◆ **Task objective**:
Whenever a line of the listing contains "computer", it counts; give the total number of such lines and nothing more.

─── Recorded information ───

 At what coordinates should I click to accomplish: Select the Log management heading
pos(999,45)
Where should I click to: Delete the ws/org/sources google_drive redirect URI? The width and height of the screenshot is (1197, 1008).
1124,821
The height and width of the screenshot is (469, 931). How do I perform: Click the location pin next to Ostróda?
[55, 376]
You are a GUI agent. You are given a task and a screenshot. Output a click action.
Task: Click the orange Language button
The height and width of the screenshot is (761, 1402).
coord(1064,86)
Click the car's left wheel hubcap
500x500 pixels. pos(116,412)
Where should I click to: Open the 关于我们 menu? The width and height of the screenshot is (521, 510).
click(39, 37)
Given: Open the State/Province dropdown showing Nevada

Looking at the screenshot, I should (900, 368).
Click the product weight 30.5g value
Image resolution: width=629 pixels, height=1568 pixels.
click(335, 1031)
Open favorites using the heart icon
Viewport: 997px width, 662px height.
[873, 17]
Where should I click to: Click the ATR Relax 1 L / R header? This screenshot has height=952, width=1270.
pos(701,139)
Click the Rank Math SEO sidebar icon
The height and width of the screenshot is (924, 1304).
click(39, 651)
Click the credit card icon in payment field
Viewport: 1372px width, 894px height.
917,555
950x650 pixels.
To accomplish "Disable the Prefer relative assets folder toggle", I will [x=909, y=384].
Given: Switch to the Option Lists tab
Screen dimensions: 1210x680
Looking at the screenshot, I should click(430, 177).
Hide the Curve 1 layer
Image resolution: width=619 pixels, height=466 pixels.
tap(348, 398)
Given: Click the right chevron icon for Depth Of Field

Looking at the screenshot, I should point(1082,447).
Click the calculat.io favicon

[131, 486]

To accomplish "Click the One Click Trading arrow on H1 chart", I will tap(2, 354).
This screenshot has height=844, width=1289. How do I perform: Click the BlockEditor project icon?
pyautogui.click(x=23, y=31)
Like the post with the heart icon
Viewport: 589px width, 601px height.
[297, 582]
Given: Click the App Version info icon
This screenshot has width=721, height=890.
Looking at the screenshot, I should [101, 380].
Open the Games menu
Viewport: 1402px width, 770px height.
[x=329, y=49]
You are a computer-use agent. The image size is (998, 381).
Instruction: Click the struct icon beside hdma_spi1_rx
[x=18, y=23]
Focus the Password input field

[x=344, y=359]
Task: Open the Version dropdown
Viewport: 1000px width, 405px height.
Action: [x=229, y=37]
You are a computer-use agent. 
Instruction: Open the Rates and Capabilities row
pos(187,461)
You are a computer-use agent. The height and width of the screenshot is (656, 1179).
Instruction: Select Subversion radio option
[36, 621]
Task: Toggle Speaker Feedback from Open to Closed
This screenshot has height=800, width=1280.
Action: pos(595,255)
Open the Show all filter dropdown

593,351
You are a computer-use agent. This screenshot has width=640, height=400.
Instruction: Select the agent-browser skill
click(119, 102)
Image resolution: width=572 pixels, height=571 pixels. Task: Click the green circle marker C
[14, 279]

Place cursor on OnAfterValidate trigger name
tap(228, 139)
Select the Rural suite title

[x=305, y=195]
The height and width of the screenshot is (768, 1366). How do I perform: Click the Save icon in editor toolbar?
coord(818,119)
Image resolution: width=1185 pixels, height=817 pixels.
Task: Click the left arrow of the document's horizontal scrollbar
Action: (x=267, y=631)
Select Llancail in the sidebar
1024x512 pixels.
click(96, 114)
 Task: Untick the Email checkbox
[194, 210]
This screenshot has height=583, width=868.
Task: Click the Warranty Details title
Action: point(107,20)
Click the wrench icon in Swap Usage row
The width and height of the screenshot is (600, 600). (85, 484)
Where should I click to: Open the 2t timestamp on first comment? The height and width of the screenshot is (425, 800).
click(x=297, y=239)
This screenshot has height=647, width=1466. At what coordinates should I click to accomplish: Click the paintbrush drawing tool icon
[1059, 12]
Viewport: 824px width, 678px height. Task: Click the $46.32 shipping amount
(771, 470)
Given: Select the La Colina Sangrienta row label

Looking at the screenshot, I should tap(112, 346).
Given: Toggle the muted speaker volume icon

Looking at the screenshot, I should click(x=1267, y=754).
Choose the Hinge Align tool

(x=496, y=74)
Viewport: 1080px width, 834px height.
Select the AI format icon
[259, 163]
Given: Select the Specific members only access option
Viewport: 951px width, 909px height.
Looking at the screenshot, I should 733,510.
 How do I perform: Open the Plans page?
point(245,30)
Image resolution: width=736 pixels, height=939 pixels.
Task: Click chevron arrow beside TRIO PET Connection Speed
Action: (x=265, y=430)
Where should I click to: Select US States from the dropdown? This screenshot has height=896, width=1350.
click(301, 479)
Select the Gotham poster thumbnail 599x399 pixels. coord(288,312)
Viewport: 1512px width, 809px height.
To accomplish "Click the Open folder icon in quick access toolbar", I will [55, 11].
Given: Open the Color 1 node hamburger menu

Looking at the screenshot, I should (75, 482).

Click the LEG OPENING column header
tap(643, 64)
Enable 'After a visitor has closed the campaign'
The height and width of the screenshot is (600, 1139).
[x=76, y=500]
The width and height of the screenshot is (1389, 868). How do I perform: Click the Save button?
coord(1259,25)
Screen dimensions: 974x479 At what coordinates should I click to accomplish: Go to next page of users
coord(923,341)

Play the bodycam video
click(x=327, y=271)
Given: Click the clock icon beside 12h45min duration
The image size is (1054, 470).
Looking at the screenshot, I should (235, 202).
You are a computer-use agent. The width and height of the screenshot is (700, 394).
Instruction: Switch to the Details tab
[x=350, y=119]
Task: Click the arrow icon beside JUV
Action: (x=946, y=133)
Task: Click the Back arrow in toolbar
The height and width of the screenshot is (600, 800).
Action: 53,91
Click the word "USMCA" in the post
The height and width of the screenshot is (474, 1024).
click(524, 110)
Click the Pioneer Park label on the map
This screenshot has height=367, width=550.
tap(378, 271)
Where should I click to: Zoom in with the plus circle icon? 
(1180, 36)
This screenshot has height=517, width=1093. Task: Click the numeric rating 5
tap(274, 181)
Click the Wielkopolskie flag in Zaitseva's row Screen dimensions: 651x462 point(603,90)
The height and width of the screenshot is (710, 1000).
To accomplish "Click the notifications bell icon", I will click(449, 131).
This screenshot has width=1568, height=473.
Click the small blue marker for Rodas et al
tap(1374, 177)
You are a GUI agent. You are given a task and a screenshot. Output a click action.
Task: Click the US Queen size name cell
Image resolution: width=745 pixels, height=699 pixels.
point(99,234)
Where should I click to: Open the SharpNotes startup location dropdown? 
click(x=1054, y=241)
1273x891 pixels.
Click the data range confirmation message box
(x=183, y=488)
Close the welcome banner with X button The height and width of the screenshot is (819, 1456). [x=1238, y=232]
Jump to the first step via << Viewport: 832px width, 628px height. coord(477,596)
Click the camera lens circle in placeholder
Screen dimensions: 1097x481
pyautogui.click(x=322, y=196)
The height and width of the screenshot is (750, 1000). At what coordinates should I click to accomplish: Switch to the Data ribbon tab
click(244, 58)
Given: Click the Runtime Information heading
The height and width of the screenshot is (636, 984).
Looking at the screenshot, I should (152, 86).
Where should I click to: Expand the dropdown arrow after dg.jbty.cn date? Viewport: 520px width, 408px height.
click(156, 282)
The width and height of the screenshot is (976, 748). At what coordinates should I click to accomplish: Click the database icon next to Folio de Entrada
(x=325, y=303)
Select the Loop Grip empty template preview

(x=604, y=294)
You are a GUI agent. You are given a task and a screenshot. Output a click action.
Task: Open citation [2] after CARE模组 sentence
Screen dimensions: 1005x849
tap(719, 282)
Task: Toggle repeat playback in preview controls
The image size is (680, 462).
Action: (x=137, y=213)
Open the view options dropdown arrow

───

◆ **Task output**:
5